Hoje celebramos os três anos do meu primogênito, que por sinal aconteceu de nascer do outro lado do mundo, nem em Praga, nem em Tupã, mas no mesmo dia do meu nascimento.

Qual não foi minha alegria ao ouvir ele pedindo ‘uma festa de livros, mamãe’. Tema inusitado, e desde quando livros combinam com festa de criança? Cogitei com ele alguns temas mais fáceis de comprar, Lightning McQueen, Minions, aqueles cachorrinhos bombeiros do paw patrol…mas Samuel queria mesmo a sua ‘festa de livros’.

A fizemos então. E depois de comer todos os brigadeiros que pude em busca de um sentido qualquer, e de pensar, como dei de fazer todas as noites, nas saudades, angústias e nas dúvidas que me acompanham, fui me lembrando daquele apartamento de Praga, e daquele escritor-jornalista que viveu ali. Lembrei-me do breve tempo que passei ali antes mesmo do Samuel existir.

Estranhamente algum sentido se fez nessa confusão toda da vida, tão rápida.
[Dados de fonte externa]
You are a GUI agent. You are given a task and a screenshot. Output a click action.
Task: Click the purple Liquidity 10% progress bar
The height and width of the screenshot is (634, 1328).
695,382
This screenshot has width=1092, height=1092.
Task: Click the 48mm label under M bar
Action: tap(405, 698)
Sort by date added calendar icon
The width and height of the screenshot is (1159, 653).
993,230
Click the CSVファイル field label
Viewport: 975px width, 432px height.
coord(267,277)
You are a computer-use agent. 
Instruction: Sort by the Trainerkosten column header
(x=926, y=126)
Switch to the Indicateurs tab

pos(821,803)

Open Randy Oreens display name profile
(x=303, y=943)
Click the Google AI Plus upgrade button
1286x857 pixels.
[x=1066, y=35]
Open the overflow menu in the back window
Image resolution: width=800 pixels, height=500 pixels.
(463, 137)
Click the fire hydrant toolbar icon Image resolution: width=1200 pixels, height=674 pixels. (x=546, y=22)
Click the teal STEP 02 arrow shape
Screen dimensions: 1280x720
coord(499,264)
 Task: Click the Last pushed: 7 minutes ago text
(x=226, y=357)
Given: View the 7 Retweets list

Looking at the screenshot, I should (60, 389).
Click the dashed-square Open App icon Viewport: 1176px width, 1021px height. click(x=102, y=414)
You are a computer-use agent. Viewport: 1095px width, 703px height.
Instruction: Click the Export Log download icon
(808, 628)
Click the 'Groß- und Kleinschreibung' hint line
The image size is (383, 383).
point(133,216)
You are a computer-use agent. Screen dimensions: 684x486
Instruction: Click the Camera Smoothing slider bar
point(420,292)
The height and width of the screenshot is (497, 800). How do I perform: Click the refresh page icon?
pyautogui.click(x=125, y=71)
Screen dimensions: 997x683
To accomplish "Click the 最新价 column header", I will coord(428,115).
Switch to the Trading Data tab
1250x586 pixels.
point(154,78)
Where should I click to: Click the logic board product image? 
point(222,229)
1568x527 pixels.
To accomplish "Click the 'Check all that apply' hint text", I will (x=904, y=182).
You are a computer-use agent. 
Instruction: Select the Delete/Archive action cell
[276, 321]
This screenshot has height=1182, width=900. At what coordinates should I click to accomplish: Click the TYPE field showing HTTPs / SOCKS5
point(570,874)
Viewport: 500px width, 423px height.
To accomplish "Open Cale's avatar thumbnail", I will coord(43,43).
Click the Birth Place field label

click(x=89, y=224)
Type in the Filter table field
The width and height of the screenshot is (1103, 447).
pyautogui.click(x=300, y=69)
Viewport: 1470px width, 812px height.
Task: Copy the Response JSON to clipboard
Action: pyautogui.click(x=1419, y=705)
Um deles é que fazemos família por onde vamos, e que nessas andanças e desencontros, sempre haverá alguma família a se deixar. A saudade vai ser mesmo minha indesejada companheira de viagem. É o preço do mover-se, e do mover do tempo. O segundo é que sempre terei os livros e todas as mais maravilhosas questões humanas para me entreter. Tenho que parar de deixá-los por onde eu vou (os livros e os meus amigos). Já me doeram demais essas rupturas todas, já arrancaram pedaços demais. É hora de comprar aquela mesa antiga de madeira escura, é hora de fincar os braços nesse teclado por noites suficientes para furá-lá. É hora de ver árvores e crianças crescendo pela mesma janela, que dê pra um mesmo jardim.

E se eu souber me permitir essas noites de silêncio, aquilo que sou eu pode, quem sabe, continuar sendo, e ainda será possível me encontrar com a paz e a certeza daquele apartamento de Praga. Basta apenas uma mesa de madeira escura, uns momentos pra parar, um bocado de silêncio, e algumas letras pra juntar.